What to produce:
The entries below are to be returned as written, with all pictures dropped.

(Beginning of Available data)

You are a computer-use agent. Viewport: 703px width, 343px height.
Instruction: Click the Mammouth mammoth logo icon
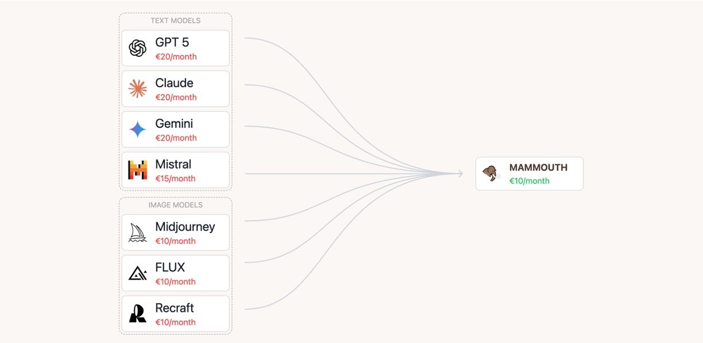pyautogui.click(x=490, y=173)
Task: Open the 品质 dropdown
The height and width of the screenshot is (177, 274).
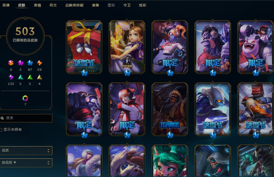Action: click(26, 150)
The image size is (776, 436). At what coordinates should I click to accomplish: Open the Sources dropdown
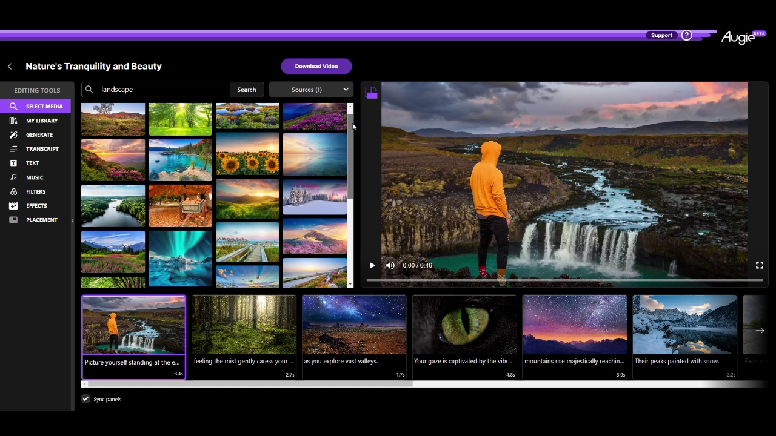(x=310, y=89)
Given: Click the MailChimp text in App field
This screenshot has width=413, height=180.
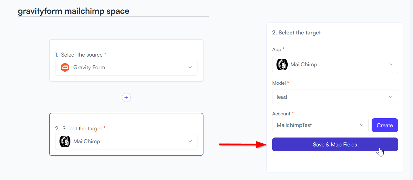Looking at the screenshot, I should tap(304, 65).
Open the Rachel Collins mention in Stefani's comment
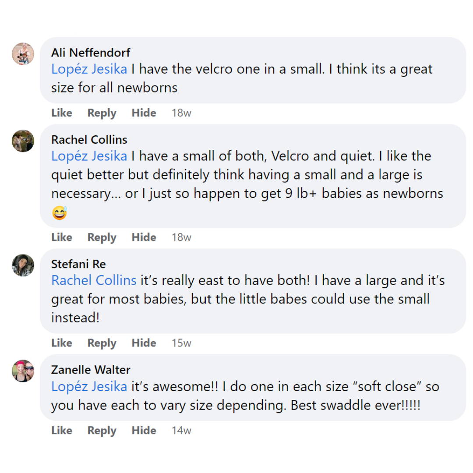 (x=93, y=280)
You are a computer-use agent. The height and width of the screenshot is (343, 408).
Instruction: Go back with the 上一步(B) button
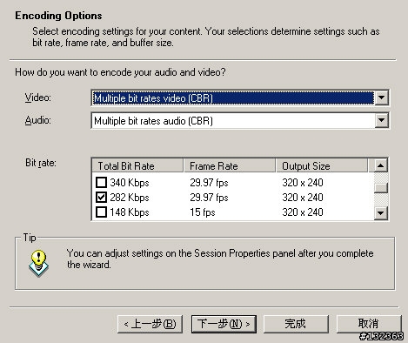(150, 324)
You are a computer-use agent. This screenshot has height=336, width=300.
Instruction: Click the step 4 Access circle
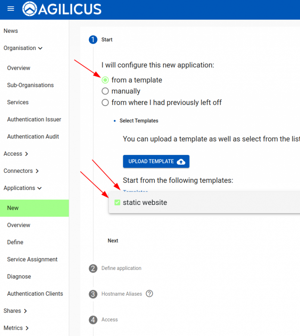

(End of Available data)

Written solution:
You are a computer-use agent. Viewport: 703px width, 343px height.
Instruction: Click the Mammouth mammoth logo icon
pyautogui.click(x=490, y=173)
Task: Open the 品质 dropdown
The height and width of the screenshot is (177, 274).
Action: click(26, 150)
The image size is (776, 436). At what coordinates should I click to accomplish: Open the Sources dropdown
(x=310, y=89)
Given: Click the MailChimp text in App field
This screenshot has width=413, height=180.
Looking at the screenshot, I should tap(304, 65).
Open the Rachel Collins mention in Stefani's comment
 (x=93, y=280)
You are a computer-use agent. The height and width of the screenshot is (343, 408).
Instruction: Go back with the 上一步(B) button
(150, 324)
You are a computer-use agent. This screenshot has height=336, width=300.
Instruction: Click the step 4 Access circle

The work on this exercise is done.